Beyond the ongoing convergence in these three areas of security, one of the most important markers of the Convergence Era has been the shift away from PSIM solutions to the use of Converged Security and Information Management, or “CSIM,” solutions. CSIM extends the capabilities of PSIM software beyond physical security by capturing and correlating data from multiple IT-security and information management systems. With its ability to support large-scale, widely dispersed networks, this more advanced approach to security enables Smart City and IoT applications, as well as variety of other use cases such as supply-chain systems, logistics management and manufacturing.
CSIM can also support global enterprises for which enhanced data visualization and business intelligence are integral features for real-time reporting. Its overall capabilities go beyond security and risk management by offering insights that drive intelligent business decisions. Today, CSIM software solutions are enabling all three areas of convergence within the security industry.
IoT Era (2020-2030)
Currently, there are an estimated 26 billion devices connected to the internet, worth a total of nearly $1.7 trillion. This is almost double the number of connected devices that existed five years ago and includes an increasing number of everyday objects that have been equipped with web connectivity, such as internet-connected vehicles. In fact, it is estimated that 98 percent of cars will be connected to the internet by next year.
As IoT devices become more sophisticated, data correlation technology will move beyond real-time monitoring and begin using predictive analytics. Companies will invest in resources that will help them move beyond the current reactive approach to managing operational risk, towards more proactive methods.
One such way that we will continue to see the use of IoT security grow is through the expansion of Smart City projects. While several such projects have recently begun in the U.S., more extensive Smart City projects have been underway internationally for a while now.
In 2017, the UAE passed legislation mandating that all addressable buildings must connect to the Ministry of the Interior’s Hassantuk Security Network via monitoring equipment and provisions of service. The Hassantuk Smart and Safe City program aims to provide central monitoring of fire and life safety events and reduce the cost of inspections for more than 150,000 buildings across the UAE.

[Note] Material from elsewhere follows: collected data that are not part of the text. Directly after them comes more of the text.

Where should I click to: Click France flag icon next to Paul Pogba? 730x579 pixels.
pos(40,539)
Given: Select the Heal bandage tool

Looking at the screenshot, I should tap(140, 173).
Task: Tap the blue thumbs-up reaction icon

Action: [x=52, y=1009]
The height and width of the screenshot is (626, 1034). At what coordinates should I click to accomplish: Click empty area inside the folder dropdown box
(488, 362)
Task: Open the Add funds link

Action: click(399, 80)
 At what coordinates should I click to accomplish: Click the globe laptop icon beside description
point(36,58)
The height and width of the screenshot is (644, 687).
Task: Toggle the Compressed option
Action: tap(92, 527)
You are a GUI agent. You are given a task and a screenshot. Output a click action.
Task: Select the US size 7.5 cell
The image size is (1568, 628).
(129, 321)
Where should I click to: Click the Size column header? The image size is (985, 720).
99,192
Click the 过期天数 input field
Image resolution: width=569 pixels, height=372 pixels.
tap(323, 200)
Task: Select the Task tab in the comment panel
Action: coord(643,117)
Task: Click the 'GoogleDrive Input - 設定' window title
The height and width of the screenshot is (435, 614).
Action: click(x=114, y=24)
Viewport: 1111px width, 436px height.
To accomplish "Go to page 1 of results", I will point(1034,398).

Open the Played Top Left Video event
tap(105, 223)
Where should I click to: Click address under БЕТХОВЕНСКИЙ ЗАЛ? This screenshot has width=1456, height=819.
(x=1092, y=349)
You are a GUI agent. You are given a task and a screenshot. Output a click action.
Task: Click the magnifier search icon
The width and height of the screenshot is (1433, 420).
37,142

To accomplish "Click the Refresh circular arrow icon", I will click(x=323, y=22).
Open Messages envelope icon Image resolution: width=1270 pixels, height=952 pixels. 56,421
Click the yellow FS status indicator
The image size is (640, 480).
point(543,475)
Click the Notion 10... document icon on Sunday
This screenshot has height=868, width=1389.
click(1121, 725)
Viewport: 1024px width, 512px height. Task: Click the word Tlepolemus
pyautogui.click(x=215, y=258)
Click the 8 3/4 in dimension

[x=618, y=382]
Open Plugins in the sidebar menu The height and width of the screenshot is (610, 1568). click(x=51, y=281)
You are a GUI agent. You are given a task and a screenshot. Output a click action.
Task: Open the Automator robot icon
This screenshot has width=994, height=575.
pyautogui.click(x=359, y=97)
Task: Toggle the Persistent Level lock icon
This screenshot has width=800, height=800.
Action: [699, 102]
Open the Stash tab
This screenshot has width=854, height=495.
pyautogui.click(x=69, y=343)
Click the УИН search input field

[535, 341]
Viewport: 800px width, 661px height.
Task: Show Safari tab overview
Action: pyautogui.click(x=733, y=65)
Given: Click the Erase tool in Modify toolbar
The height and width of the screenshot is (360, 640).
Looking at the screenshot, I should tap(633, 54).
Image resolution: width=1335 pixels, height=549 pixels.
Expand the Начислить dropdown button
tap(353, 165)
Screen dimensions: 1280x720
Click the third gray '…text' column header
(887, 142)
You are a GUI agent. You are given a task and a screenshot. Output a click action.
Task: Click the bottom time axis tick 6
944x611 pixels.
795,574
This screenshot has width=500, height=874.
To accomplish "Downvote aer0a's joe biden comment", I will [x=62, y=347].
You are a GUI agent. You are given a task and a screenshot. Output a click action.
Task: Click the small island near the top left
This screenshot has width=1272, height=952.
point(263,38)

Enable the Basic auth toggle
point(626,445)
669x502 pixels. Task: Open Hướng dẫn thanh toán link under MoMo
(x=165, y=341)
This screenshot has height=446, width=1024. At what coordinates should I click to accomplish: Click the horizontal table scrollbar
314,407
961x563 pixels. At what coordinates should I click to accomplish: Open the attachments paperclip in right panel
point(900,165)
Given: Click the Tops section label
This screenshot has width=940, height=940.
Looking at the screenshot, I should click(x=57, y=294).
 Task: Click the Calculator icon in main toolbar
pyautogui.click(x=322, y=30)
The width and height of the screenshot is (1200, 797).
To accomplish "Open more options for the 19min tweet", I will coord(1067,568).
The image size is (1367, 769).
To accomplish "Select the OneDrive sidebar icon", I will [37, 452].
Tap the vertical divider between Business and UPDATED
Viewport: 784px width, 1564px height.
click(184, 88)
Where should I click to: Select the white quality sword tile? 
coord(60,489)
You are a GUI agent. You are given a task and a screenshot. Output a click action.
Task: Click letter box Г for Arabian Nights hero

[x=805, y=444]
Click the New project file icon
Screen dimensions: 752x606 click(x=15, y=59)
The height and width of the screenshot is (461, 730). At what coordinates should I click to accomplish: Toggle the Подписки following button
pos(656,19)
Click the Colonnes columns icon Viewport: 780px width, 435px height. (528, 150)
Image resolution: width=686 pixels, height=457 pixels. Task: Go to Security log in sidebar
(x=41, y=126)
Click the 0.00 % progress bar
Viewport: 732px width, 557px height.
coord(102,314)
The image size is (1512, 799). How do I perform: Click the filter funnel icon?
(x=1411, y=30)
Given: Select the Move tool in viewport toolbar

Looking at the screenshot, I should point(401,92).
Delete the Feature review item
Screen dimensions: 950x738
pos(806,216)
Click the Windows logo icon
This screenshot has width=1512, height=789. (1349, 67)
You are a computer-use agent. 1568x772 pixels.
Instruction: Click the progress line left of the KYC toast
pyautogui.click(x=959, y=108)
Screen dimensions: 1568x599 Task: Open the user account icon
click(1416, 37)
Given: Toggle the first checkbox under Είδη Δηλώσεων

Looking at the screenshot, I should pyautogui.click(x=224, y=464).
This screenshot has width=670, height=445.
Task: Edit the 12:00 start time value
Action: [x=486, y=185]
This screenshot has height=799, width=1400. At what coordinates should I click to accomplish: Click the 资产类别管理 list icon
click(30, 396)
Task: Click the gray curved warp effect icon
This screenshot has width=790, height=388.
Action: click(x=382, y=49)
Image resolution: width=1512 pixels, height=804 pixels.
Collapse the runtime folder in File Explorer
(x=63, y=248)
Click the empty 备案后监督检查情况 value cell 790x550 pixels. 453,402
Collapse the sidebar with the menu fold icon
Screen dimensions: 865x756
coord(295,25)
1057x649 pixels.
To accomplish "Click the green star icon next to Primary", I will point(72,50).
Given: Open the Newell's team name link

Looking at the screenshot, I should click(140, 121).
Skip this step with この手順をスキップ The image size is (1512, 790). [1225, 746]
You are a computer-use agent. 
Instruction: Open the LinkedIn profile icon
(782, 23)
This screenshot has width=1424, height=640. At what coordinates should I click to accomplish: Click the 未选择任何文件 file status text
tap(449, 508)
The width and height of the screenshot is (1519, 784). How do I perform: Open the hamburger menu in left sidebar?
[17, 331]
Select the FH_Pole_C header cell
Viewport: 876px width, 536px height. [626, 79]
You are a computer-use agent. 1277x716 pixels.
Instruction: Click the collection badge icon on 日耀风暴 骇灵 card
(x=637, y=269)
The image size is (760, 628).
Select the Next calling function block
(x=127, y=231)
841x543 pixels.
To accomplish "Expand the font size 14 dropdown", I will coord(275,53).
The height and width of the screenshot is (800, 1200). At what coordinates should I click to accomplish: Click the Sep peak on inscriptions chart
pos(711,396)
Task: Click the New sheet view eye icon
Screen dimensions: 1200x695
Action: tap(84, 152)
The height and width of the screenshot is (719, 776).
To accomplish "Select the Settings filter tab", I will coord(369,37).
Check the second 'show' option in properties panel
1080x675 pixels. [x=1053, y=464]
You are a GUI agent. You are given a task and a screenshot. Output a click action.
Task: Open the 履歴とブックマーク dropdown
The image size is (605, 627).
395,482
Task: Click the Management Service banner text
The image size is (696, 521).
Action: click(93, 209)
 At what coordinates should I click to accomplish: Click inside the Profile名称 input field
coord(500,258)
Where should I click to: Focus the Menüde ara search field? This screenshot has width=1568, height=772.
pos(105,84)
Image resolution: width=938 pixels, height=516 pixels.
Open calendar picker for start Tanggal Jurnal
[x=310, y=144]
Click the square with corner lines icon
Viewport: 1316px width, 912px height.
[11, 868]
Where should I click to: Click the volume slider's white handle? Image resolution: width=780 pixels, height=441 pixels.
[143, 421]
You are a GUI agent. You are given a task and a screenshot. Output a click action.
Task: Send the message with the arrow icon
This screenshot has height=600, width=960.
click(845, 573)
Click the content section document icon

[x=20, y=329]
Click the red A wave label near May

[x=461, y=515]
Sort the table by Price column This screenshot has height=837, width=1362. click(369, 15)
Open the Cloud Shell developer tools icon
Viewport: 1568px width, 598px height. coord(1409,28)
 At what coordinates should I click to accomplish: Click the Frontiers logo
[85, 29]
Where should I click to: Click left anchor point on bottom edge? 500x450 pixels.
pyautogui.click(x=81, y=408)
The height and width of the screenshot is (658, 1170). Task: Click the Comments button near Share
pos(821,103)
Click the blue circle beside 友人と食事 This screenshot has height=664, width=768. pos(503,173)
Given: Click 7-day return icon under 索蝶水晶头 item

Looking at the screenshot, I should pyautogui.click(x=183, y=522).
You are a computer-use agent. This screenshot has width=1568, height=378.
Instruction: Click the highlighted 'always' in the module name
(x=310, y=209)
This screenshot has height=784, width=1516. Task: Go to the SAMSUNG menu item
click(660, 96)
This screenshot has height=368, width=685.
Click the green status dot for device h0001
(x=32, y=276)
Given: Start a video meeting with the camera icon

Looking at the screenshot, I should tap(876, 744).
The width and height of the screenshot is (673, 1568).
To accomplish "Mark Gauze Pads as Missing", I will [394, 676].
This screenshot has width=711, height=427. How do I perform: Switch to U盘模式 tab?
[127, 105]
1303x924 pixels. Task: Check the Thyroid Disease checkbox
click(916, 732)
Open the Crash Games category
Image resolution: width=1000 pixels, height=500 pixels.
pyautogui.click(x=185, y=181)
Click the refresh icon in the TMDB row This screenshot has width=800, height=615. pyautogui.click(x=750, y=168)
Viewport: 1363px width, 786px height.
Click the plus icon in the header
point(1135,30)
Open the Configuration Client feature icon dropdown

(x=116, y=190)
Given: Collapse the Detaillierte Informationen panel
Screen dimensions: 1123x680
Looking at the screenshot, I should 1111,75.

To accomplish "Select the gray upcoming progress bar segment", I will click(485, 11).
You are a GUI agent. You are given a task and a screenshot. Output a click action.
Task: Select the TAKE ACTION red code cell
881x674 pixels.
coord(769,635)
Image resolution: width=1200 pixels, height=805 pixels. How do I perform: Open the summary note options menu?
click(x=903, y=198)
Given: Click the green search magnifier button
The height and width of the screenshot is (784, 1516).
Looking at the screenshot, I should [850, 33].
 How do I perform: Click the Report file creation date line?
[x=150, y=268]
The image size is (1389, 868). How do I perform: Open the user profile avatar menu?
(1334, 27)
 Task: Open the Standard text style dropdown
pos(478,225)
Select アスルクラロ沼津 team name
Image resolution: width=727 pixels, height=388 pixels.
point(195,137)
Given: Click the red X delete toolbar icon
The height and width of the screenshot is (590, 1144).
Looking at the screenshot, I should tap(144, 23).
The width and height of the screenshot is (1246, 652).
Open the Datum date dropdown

For cities looking to modernize, revamping transportation networks are a good first step towards the Smart City evolution. Many transportation enterprises are starting to tap into the massive amount of data being generated by the public, and using that to data to determine how to restructure or improve their current infrastructure.
Additionally, cities can make use of integrated sensors in public transit systems as well as on trains, local roads and highways to capture and analyze large amounts of data in converged Security Operation Centers. This effort might include identifying areas where traffic lights are not performing optimally, areas where STOP signs should be installed, or monitoring crosswalk safety, amongst other uses. Using the Internet of Things to manage security improves both short-term responses and longer-term risk mitigation strategies. Intelligent data management, aided by the use of new AI tools, will further simplify these efforts, creating a more streamlined and effective urban transportation ecosystem.
Looking forward to the rest of this year and beyond, we are sure to see the trend towards increasingly sophisticated and interconnected security systems, enabled by technology and IoT continue. As the industry moves steadily towards the use of better, more complete tools and strategies to manage organizational security, we improve the ways in which we manage both physical and digital, security risks.